» Exercise instructions
How many lines in the rows below contain the string "This"? Reply with the number only.

» Data entries
* Begin *

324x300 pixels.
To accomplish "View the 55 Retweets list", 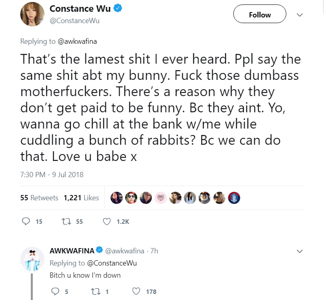I will 39,198.
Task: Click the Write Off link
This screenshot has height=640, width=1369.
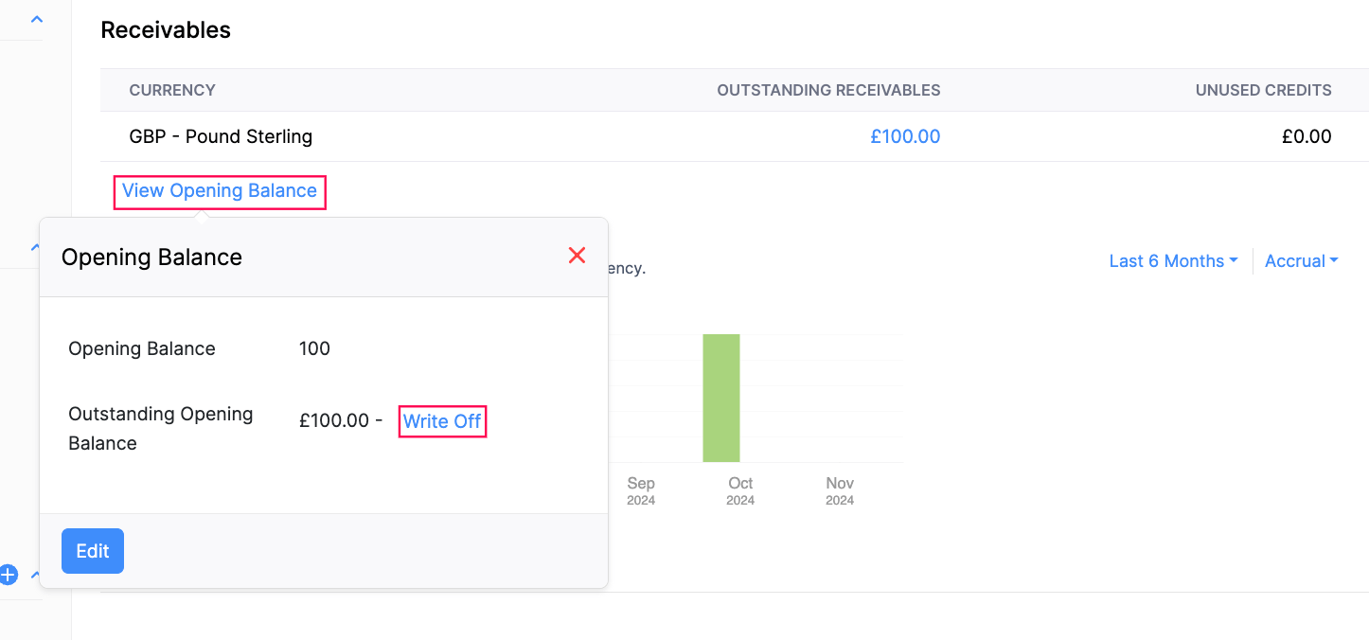Action: click(442, 421)
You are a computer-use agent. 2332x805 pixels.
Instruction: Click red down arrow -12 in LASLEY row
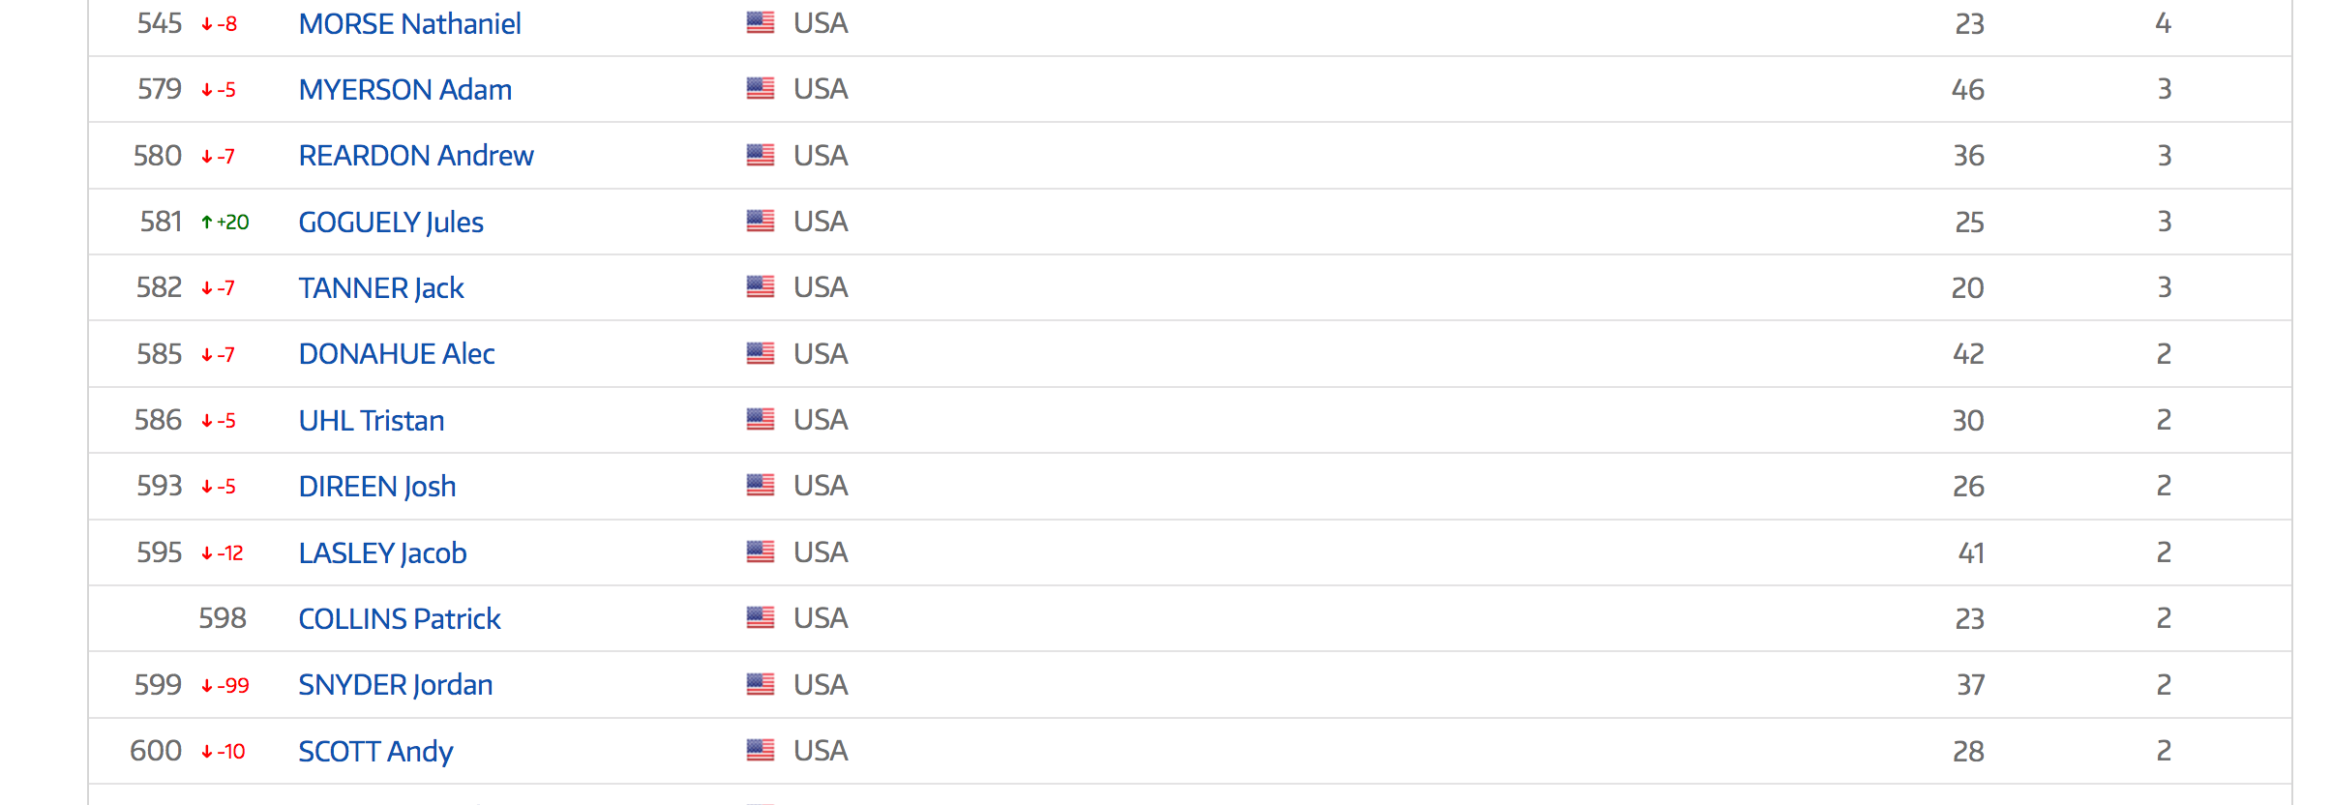pyautogui.click(x=223, y=553)
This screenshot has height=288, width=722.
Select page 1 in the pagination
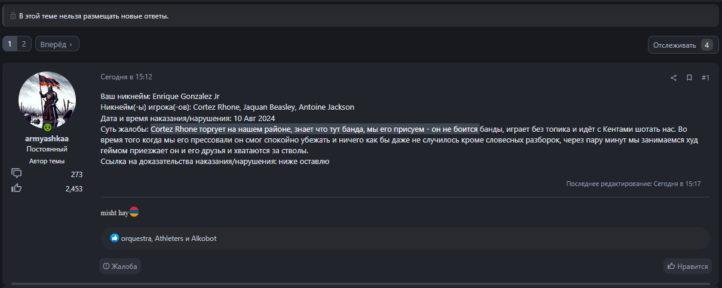click(x=10, y=44)
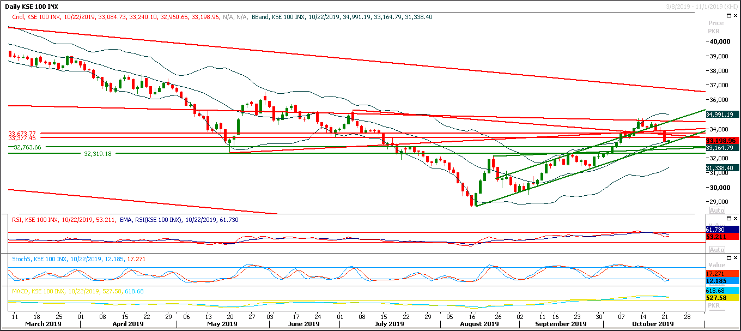Toggle Auto scaling on the price axis
741x331 pixels.
717,210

* End *

» The solution
2